L’Onu è particolarmente preoccupato per le sorti dei 1.500 migranti che si trovano detenuti nei tre centri di permanenza dei dintorni di Tripoli interessati dai combattimenti: il centro di Qasr Ben Gashir e quelli di Abu Salim e Gharyan.
Proprio quest’ultima cittadina, a una settantina di km dal centro, si prepara a un nuovo attacco, visto che nella notte di lunedì lì sono arrivati carri armati e rinforzi aviotrasportati da Tobruk. Secondo il qatariota Arabi21, a Gharyan sono arrivati droni e consiglieri militari francesi, come i 13 che, sempre secondo lo stesso sito, sono stati fermati dai doganieri tunisini alla frontiera di Ras Jdeir nei giorni scorsi mentre cercavano di penetrare, armati, in Libia. Dopo negoziati di alto livello, sono stati liberati: si erano detti «diplomatici».
Altri carri armati sono segnalati poi in direzione di Gasr Garabulli, cittadina chiamata in italiano Castelverde, dove l’Unhcr da due giorni distribuisce pacchi alimentari e generi di prima necessità. Da lì ci si attende una sortita in direzione di Sirte.
O meglio, le forze di Misurata si interrogano su dove sarà il prossimo attacco del Libyan national Army (Lna) per vincere la loro resistenza, dopo aver ottenuto l’appoggio dell’Egitto nell’incontro domenica al Cairo tra Haftar e il presidente al-Sisi.

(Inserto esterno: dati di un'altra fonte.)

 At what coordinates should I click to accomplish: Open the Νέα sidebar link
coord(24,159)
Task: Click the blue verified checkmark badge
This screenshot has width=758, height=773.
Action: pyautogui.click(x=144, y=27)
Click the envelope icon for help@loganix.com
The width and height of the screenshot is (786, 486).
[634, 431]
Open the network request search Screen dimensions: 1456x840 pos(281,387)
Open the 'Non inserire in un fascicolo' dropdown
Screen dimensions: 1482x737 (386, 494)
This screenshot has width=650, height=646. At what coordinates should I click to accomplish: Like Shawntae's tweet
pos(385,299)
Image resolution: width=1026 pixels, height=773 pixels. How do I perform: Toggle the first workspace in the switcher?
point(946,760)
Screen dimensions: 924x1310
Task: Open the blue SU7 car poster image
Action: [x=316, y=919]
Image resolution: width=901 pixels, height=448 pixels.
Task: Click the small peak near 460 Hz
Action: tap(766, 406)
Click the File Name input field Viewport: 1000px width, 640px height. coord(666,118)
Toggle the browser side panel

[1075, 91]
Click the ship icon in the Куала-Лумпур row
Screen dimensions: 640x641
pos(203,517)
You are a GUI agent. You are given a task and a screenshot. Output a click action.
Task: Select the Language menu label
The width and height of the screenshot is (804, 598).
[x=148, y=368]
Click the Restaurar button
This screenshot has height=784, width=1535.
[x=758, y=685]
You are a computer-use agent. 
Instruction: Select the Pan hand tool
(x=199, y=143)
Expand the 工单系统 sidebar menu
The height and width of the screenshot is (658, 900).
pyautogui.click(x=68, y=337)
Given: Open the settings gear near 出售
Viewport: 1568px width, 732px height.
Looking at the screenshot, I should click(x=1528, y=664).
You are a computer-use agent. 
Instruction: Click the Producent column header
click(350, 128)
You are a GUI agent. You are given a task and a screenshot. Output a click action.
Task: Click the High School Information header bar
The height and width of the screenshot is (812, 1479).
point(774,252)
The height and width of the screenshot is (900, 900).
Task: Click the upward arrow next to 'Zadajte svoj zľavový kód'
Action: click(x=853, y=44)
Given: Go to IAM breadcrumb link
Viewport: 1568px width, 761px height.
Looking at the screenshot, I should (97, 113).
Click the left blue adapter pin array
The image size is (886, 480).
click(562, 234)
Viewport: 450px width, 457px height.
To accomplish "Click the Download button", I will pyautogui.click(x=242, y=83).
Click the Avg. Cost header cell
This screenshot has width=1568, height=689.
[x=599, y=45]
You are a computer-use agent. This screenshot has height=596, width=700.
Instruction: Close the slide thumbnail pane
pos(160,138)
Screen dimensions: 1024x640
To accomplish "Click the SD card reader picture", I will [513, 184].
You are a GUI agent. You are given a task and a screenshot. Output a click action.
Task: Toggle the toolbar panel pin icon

E nel frattempo avvertono un rafforzamento dei presidi dell’Lna nel Fezzan a guardia dei pozzi della Mezzaluna petrolifera.
Nella guerra delle informazioni vengono segnalati anche i tracciati di un aereo da trasporto truppe C130 egiziano diretto in Cirenaica e di un jet da ricognizione Awacs della Nato a largo delle coste libiche; in più vengono diffuse su internet le foto di un aereo-spia francese che si dice in rotta verso l’aeroporto di Misurata per supportare la difesa di Tripoli dall’offensiva del generale che ora ha la sua base a Bani Walid, una conca sormontata da alture.
La milizia di Tarhuna – 25 uomini con dieci mezzi militari – ieri si è arresa al 166° battaglione delle Forze di difesa di Tripoli. E a Bengasi il colonnello Abel Marfaun, capo dell’antiterrorismo della Cirenaica, è scampato per un soffio all’attentato dinamitardo che ha incenerito il Suv su cui viaggiava nell’area di Sidi Khalifa. A Tajoura la milizia locale ha arrestato un affiliato all’Isis.
Il premier Serraj alla vigilia dell’arrivo a Roma del suo vice Maitig – il misuratino tornato a essere il suo braccio destro dopo aver tentato più di una volta di sfiduciarlo – ha detto ai giornali italiani che Haftar con la sua avanzata sulla capitale ha bloccato la conferenza nazionale libica che avrebbe dovuto tenersi in questi giorni a Ghadames su iniziativa dell’inviato Onu Salamé.
Ha anche spinto Italia e Europa a sostenerlo paventando un’invasione di «800mila migranti potenzialmente pronti a partire» a cui si aggiungerebbero «i libici in fuga dalla guerra». Le ricostruzioni, più complesse, di come si sia arrivati a questa pericolosa escalation che rischia di avviare una guerra civile per interposte potenze del Golfo (una situazione «siriana» alle porte d’Italia) stanno sui giornali arabi. Sul sito Al Maghrebiya si segnala una riunione segreta della Fratellanza musulmana e dei capi delle milizie jihadiste nell’hotel Taj del centro di Misurata il 20 marzo.
Lì sarebbe stata pianificata una resistenza armata all’avanzata di Haftar per ripulire la capitale dalle milizie che da anni la tengono in ostaggio e gestiscono i lager per migranti, offensiva che secondo alcuni media arabi sarebbe stata concordata con lo stesso Serraj nel faccia a faccia di Abu Dhabi in previsione della conferenza nazionale di Ghadames. Impossibile verificarlo, visto che dall’incontro di Abu Dhabi non è uscito alcun documento scritto.
Per l’inviato Onu Salamé l’avanzata di Haftar non è una missione «antiterrorismo» – cioè contro i Fratelli musulmani, come dicono Haftar e al-Sisi – ma un vero e proprio «golpe».